§ **The task**
Could you print, exactly and without pictures, only the lines from the one with "This screenshot has height=455, width=1568." through the end of the records below?

[Saved data entries]

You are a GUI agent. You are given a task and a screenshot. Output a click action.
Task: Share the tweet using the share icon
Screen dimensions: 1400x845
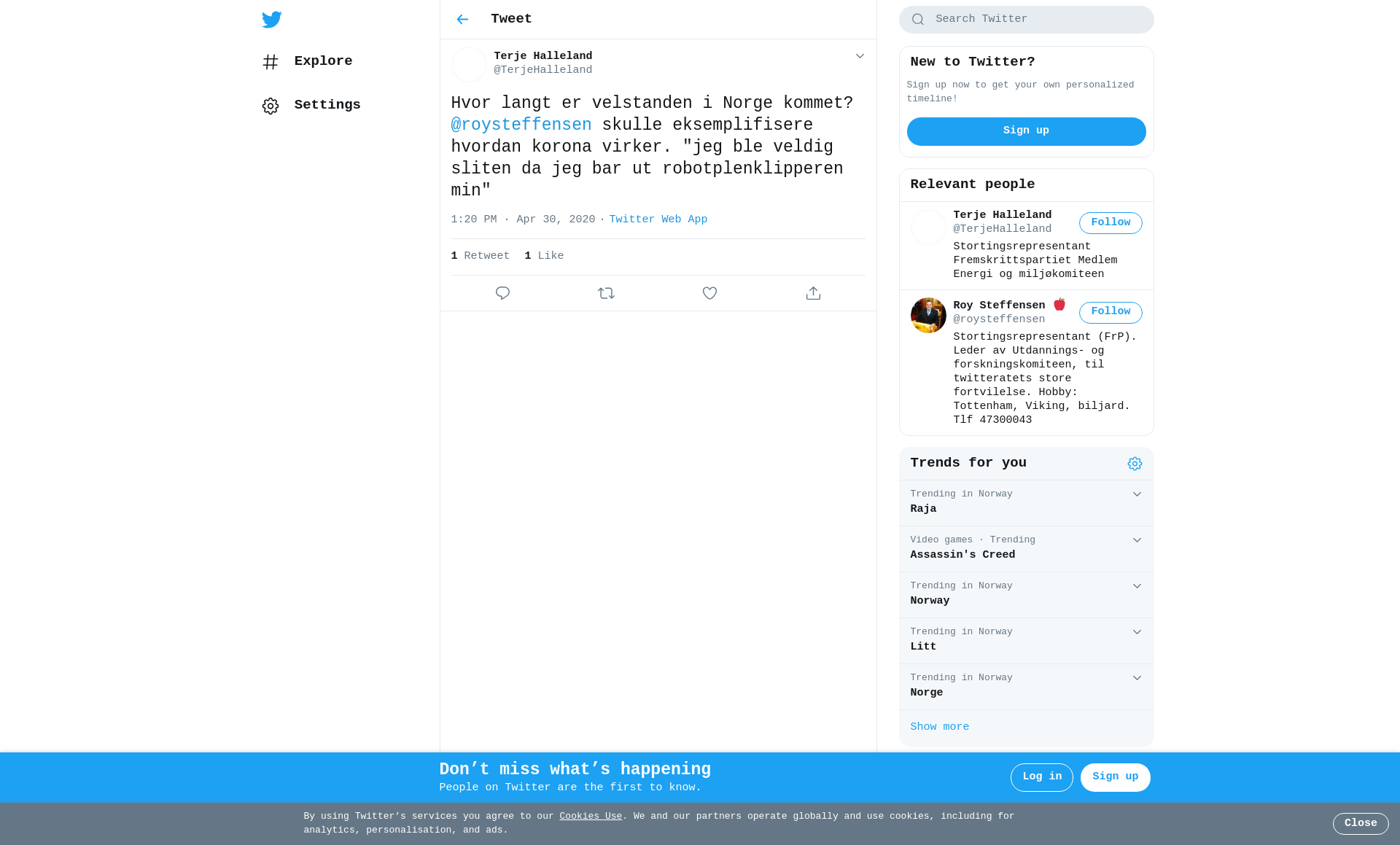tap(813, 293)
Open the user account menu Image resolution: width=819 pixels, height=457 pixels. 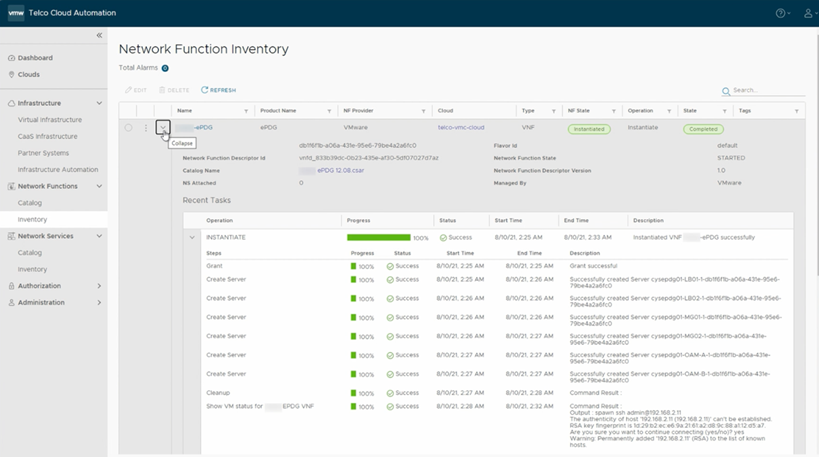pyautogui.click(x=807, y=13)
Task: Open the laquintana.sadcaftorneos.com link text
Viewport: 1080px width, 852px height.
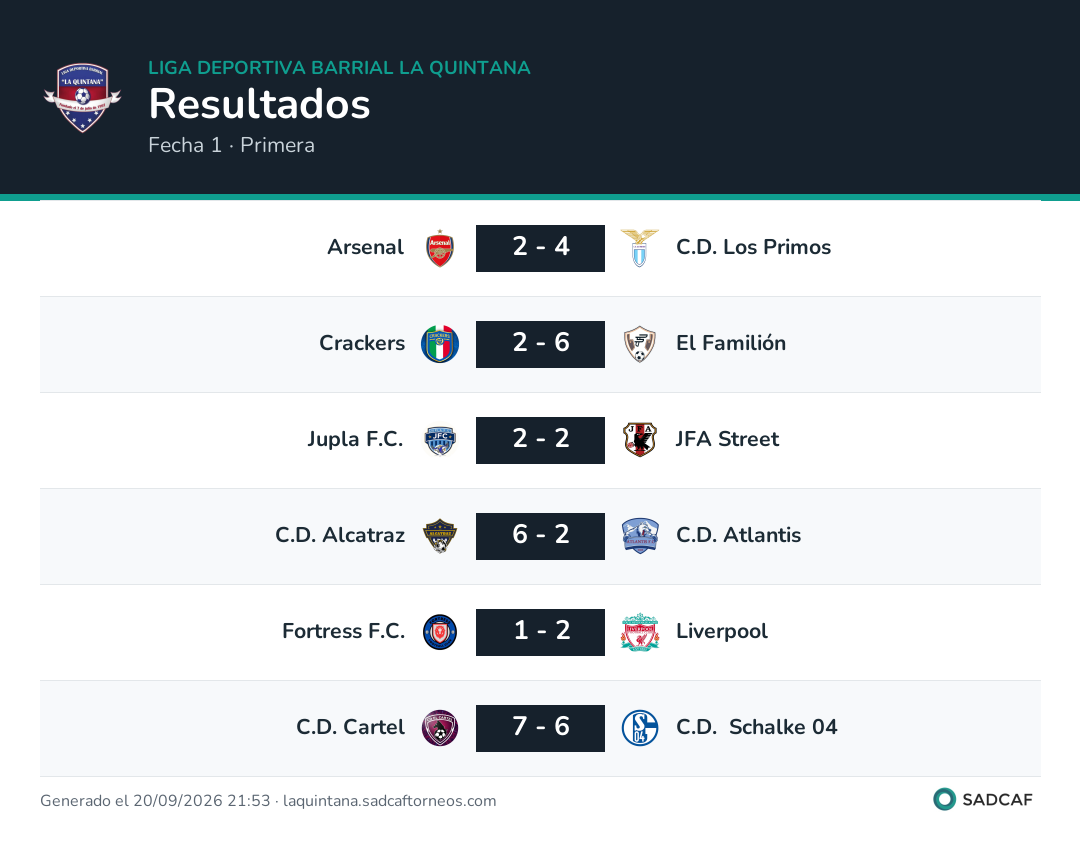Action: click(389, 800)
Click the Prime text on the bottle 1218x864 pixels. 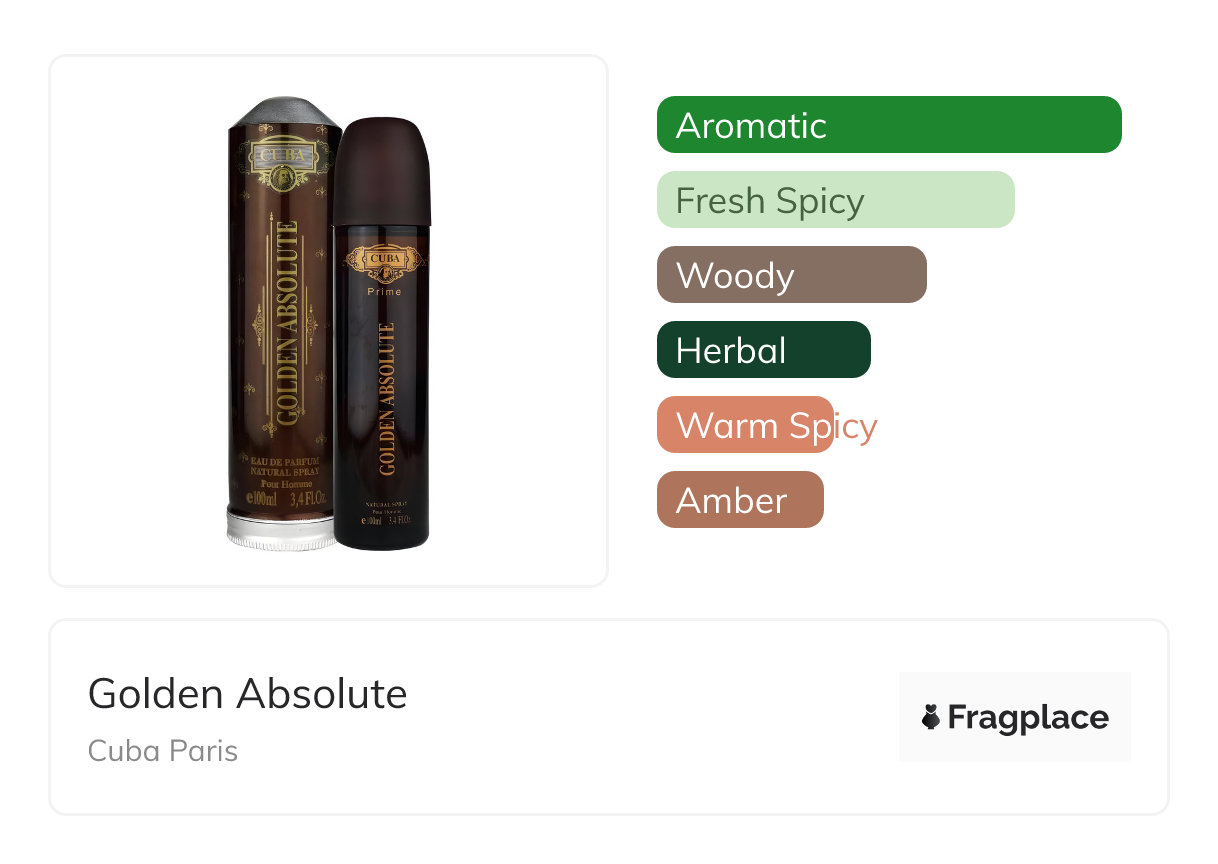click(384, 292)
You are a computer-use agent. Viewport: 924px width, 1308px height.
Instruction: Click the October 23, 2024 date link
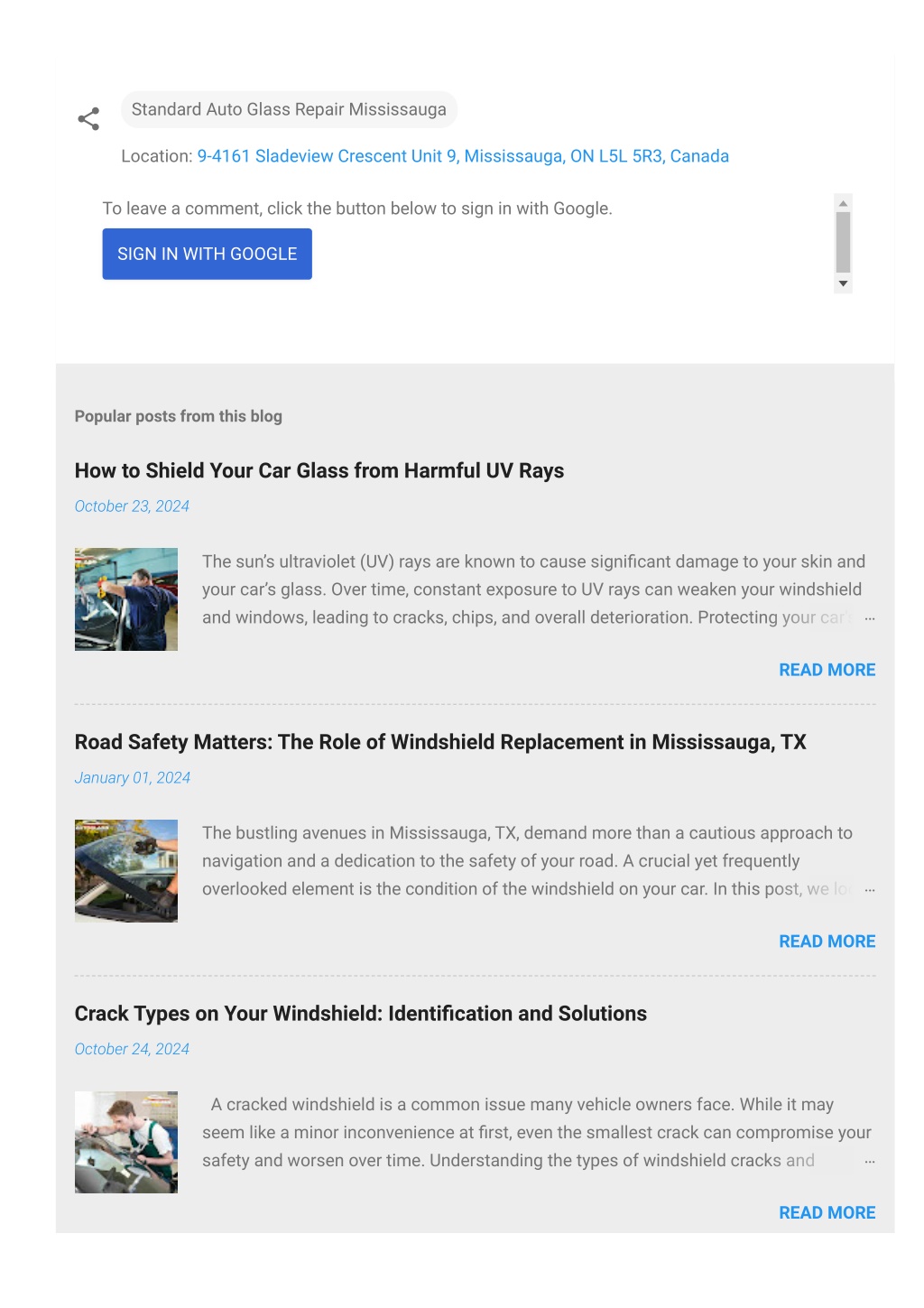pyautogui.click(x=132, y=506)
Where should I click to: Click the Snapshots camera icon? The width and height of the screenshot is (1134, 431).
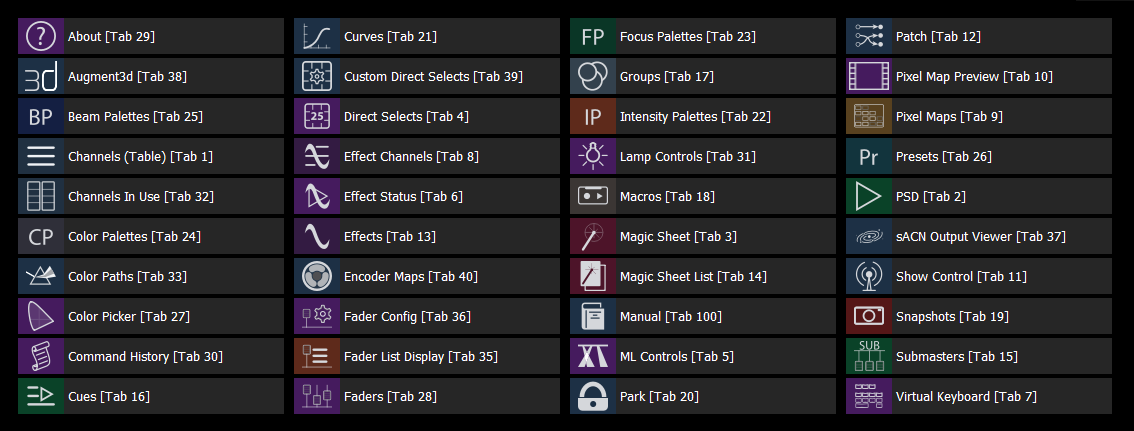869,317
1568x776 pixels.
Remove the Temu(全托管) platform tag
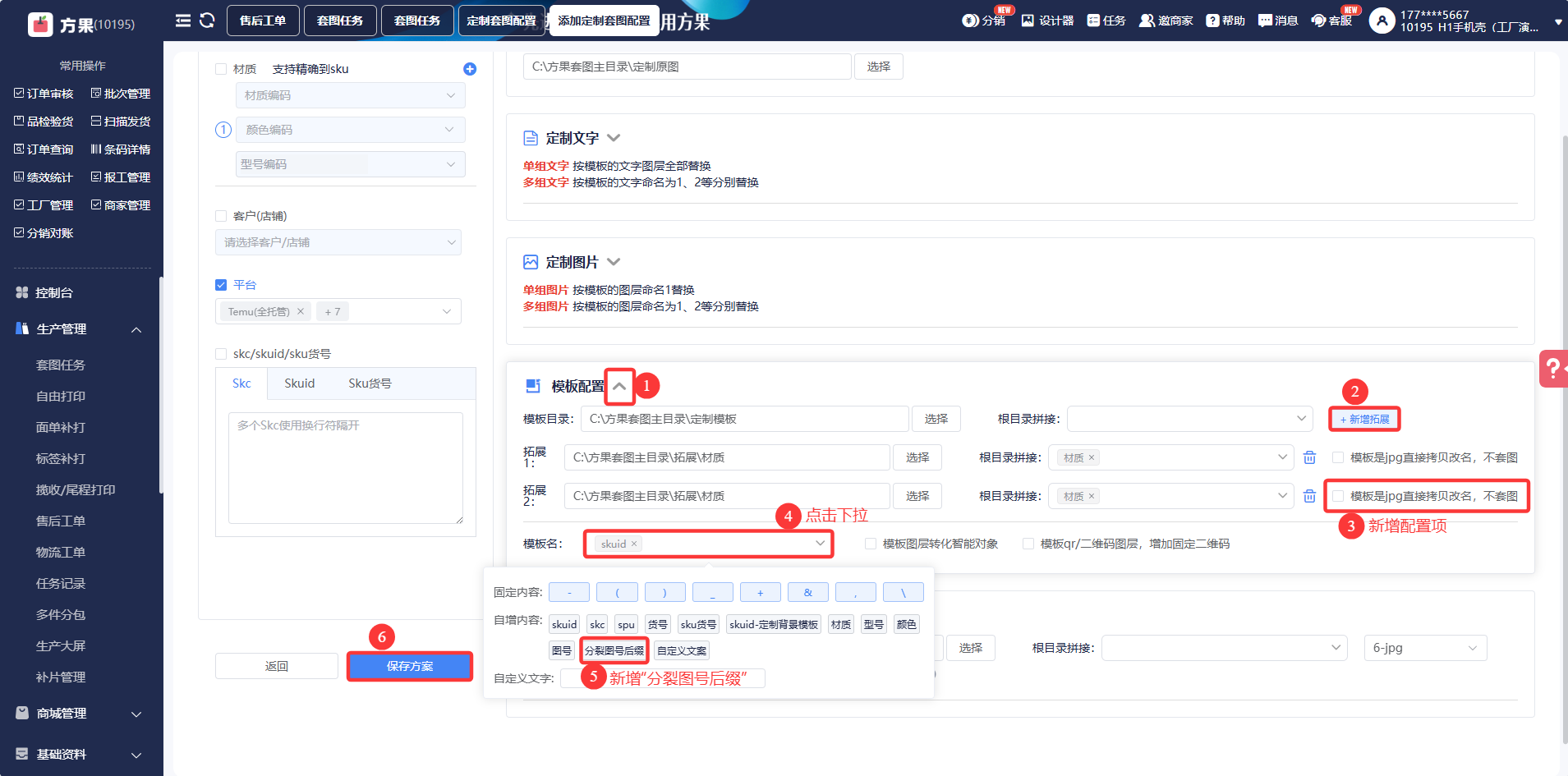point(301,312)
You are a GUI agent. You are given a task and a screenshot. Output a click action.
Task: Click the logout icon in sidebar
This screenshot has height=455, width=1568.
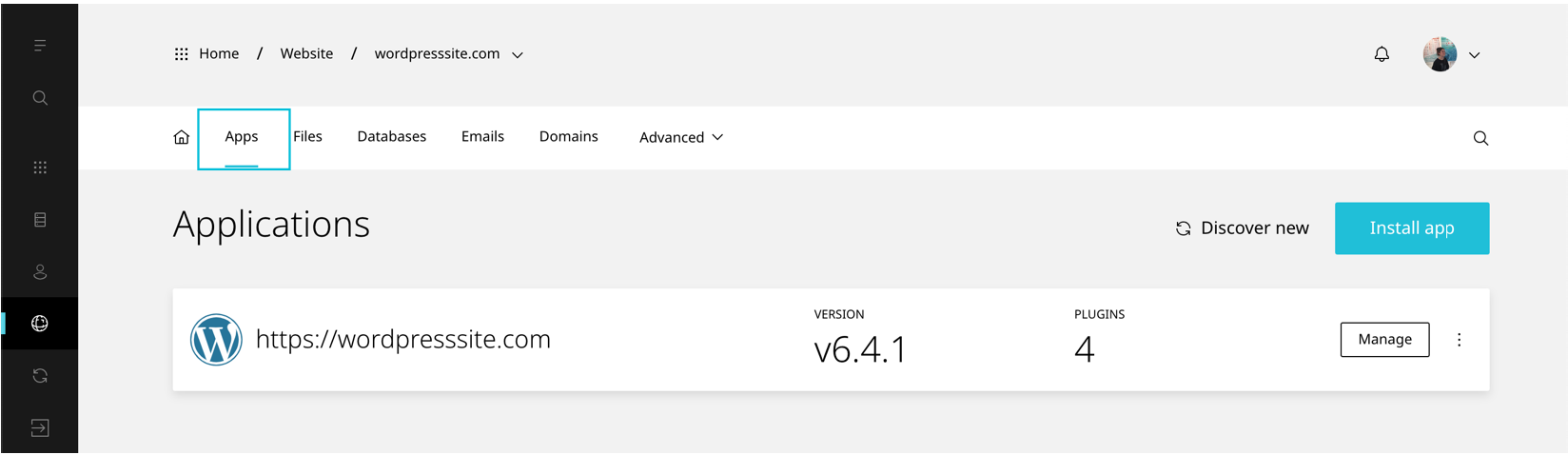pyautogui.click(x=40, y=428)
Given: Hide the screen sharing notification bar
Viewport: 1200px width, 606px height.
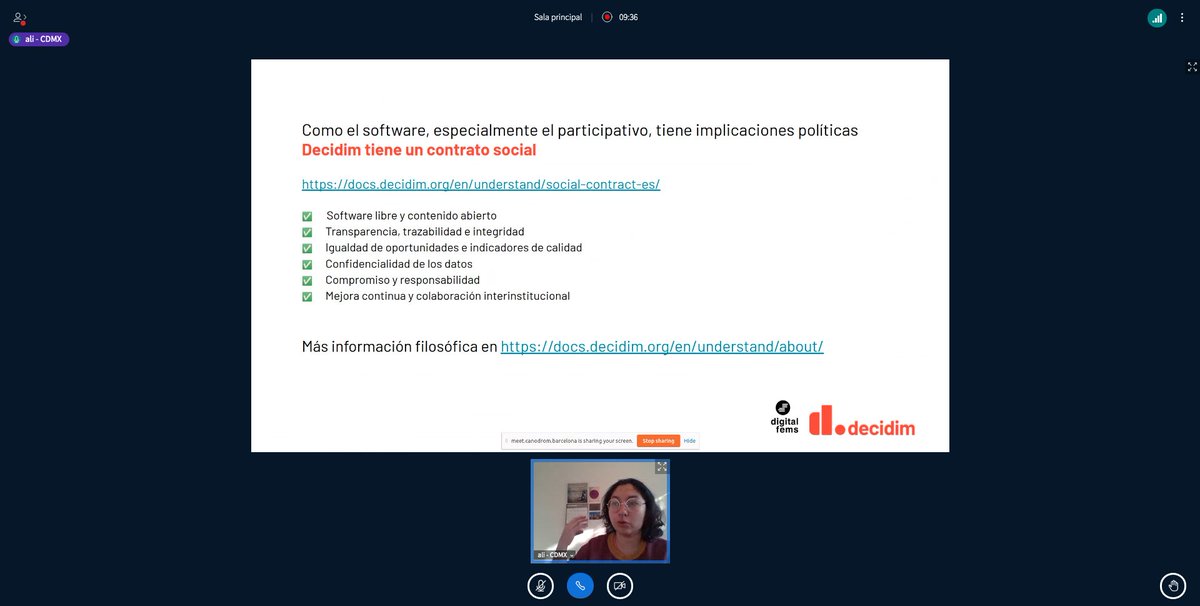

§ **Exercise result**
This screenshot has height=455, width=1568.
pyautogui.click(x=40, y=428)
Given: Hide the screen sharing notification bar
Viewport: 1200px width, 606px height.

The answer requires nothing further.